Records from a collection>
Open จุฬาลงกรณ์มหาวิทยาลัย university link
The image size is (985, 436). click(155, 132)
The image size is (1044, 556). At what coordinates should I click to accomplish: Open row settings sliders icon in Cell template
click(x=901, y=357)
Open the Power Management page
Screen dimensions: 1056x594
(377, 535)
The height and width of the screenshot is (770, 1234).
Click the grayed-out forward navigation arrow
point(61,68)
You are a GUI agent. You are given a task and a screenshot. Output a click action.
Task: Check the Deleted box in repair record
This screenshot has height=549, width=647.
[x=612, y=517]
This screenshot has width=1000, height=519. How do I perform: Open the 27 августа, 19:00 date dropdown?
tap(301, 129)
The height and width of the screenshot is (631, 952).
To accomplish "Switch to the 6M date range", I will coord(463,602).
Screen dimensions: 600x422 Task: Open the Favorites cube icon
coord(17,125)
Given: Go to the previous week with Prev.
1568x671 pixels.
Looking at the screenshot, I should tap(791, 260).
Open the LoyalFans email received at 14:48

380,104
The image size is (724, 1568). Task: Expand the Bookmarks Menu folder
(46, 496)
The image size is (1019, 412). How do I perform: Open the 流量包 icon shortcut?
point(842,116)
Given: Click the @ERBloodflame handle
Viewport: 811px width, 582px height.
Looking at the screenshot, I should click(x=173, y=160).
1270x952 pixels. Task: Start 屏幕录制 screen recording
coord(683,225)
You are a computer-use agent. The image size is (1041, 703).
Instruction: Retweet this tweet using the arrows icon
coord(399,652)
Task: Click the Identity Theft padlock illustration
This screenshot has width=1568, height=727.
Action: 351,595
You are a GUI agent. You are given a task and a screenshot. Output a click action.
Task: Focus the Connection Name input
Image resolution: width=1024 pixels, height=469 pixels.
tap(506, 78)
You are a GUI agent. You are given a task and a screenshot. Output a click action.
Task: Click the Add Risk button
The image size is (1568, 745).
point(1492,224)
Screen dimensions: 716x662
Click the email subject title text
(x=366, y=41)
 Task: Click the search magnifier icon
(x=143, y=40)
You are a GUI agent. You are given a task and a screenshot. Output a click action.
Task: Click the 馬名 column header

WHAT TO WORK ON> The answer must be the lines from the one containing "Instruction: Retweet this" to the final line of the data above, copied exactly, both included, with nothing added.

RESULT OF THIS TASK>
Instruction: Retweet this tweet using the arrows icon
coord(399,652)
Task: Click the Identity Theft padlock illustration
This screenshot has width=1568, height=727.
Action: 351,595
You are a GUI agent. You are given a task and a screenshot. Output a click action.
Task: Focus the Connection Name input
Image resolution: width=1024 pixels, height=469 pixels.
tap(506, 78)
You are a GUI agent. You are given a task and a screenshot. Output a click action.
Task: Click the Add Risk button
The image size is (1568, 745).
point(1492,224)
Screen dimensions: 716x662
Click the email subject title text
(x=366, y=41)
 Task: Click the search magnifier icon
(x=143, y=40)
You are a GUI agent. You are given a task and a screenshot. Output a click action.
Task: Click the 馬名 column header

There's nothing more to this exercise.